2010–11 Cypriot Cup

Tournament details
- Country: Cyprus
- Dates: 10 November 2010 – 18 May 2011
- Teams: 28

Final positions
- Champions: Omonia (13th title)
- Runners-up: Apollon
- UEFA Europa League: Omonia

= 2010–11 Cypriot Cup =

The 2010–11 Cypriot Cup was the 69th edition of the Cypriot Cup. A total of 28 clubs entered the competition. It began on 10 November 2010 with the first round and concluded on 18 May 2011 with the final which was held at GSZ Stadium. Omonia won their 13th Cypriot Cup trophy after beating Apollon 4–3 on penalties in the final.

==Format==
In the 2010–11 Cypriot Cup, participated all the teams of the Cypriot First Division and the Cypriot Second Division. Teams from the two lower divisions (Third and Fourth) competed in a separate cup competition.

The competition consisted of five rounds. All rounds, except the final, were played in a two-legged format, each team playing a home and an away match against their opponent. The team which scored more goals on aggregate, was qualifying to the next round. If the two teams scored the same number of goals on aggregate, then the team which scored more goals away from home was advancing to the next round.

If both teams had scored the same number of home and away goals, then extra time was following after the end of the second leg match. If during the extra thirty minutes both teams had managed to score, but they had scored the same number of goals, then the team who scored the away goals was advancing to the next round (i.e. the team which was playing away). If there weren't scored any goals during extra time, the qualifying team was determined by penalty shoot-out.

The final was a single match.

The cup winner secured a place in the 2011–12 UEFA Europa League.

==First round==
In the first round participated 13 of the 14 the teams of the Cypriot Second Division and 11 of 14 teams of the Cypriot First Division. The three first division teams and the one second division team which were qualified for 2009–10 Cypriot Cup's semifinals (Aris Limassol, AEL Limassol, APOEL and Apollon Limassol) did not participated in this round.

### PROVIDED INFORMATION
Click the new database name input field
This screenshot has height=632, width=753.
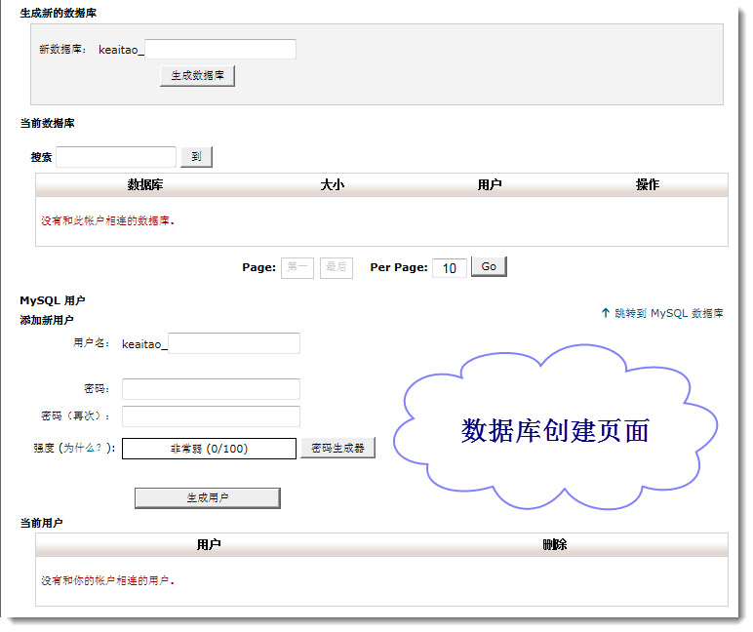pyautogui.click(x=219, y=49)
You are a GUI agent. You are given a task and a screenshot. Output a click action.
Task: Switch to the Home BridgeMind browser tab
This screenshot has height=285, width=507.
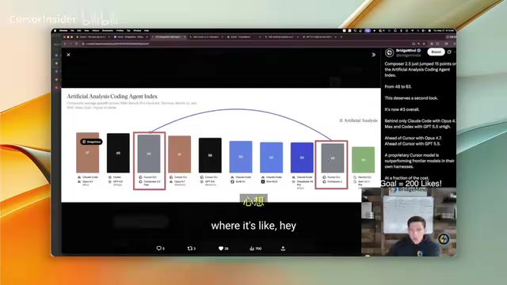point(130,37)
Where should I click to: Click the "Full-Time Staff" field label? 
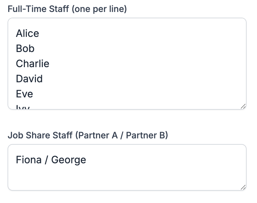click(38, 9)
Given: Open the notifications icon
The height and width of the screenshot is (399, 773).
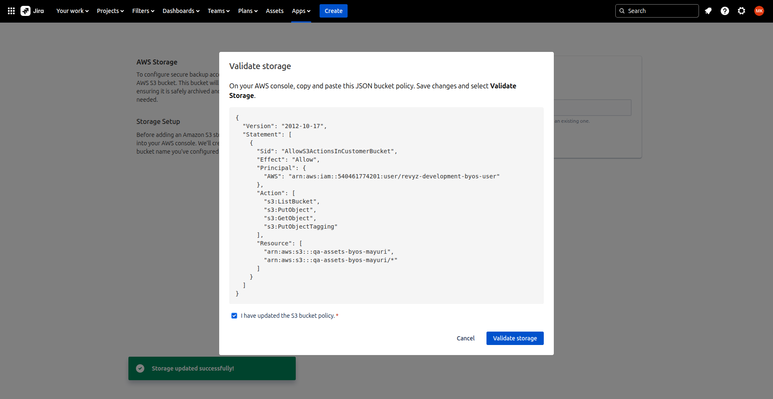Looking at the screenshot, I should (708, 11).
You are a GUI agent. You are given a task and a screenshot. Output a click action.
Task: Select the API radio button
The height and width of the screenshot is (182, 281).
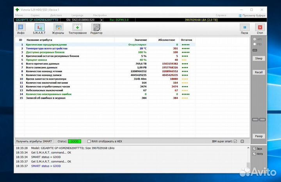pyautogui.click(x=255, y=39)
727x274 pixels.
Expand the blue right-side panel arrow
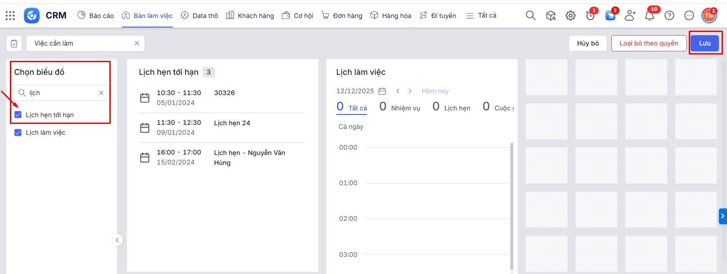pyautogui.click(x=722, y=216)
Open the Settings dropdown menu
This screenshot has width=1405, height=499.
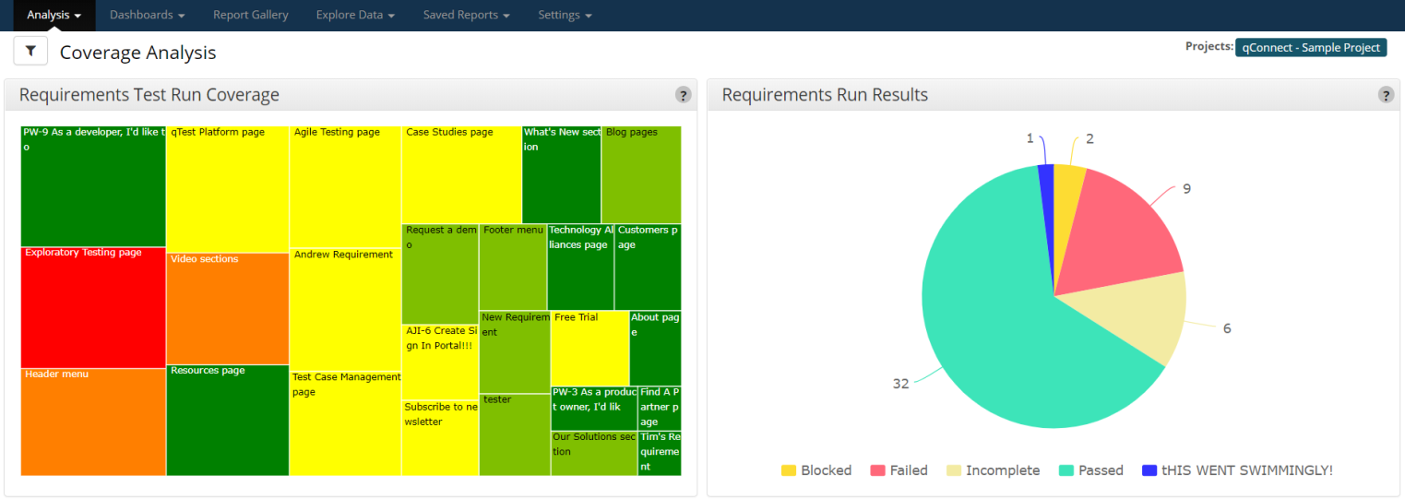[565, 15]
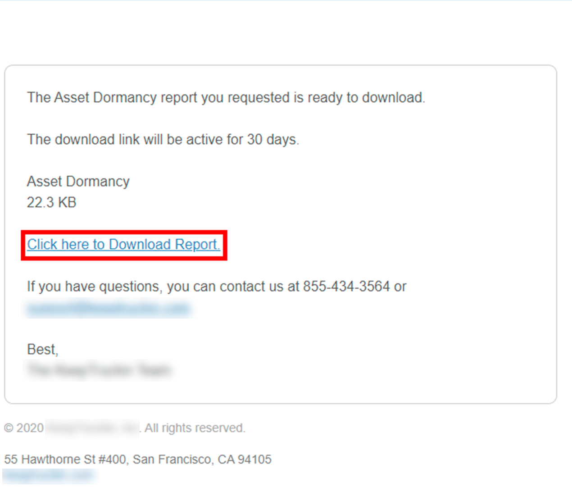Open the blurred website link below address
Screen dimensions: 572x492
point(49,475)
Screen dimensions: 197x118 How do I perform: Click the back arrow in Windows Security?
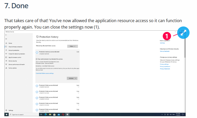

### PROBLEM SET
(1) According to the Cypriot Cup article, at which stadium was the final played?
(2) Extend the Cypriot Cup article, picking up right after its last sentence.
Nothing in the listing is needed here.

### THE RESULTS
(1) GSZ Stadium.

(2)
The Cypriot First Division teams were not drawn together and played the second leg at home. The first legs were played on November 10, 2010. The second legs were played on November 24, December 1 and 8, 2010.

| Team 1 | Agg.Tooltip Aggregate score | Team 2 | 1st leg | 2nd leg |
|---|---|---|---|---|
| APEP | 2–2 (a) | ASIL Lysi | 1–0 | 1–2 |
| Chalkanoras Idaliou | 0–6 | Omonia | 0–4 | 0–2 |
| Adonis Idaliou | 3–5 | Ermis Aradippou | 3–2 | 0–3 |
| Digenis Morphou | 1–3 | AEK Larnaca | 0–1 | 1–2 (a.e.t.) |
| Nea Salamis | 0–4 | Ethnikos Achna | 0–2 | 0–2 |
| Omonia Aradippou | 0–6 | Enosis Neon Paralimni | 0–3 | 0–3 |
| Othellos Athienou | 1–6 | Doxa Katokopias | 1–4 | 0–2 |
| Anagennisi Dherynia | 1–3 | Olympiakos | 0–1 | 1–2 |
| Atromitos Yeroskipou | 4–4 (a) | APOP Kinyras | 1–2 | 3–2 (a.e.t.) |
| Onisilos Sotira | 0–6 | Alki Larnaca | 0–2 | 0–4 |
| Akritas Chlorakas | 0–8 | Anorthosis | 0–3 | 0–5 |
| PAEEK | 5–7 | AEP Paphos | 2–3 | 3–4 |

==Second round==
In the second round participated the winners of the first round ties and the four first division teams which were qualified for 2009–10 Cypriot Cup's semifinals. The first legs were played on January 12,19,26, 2011. The second legs were played on January 19,26, February 2,16, 2011.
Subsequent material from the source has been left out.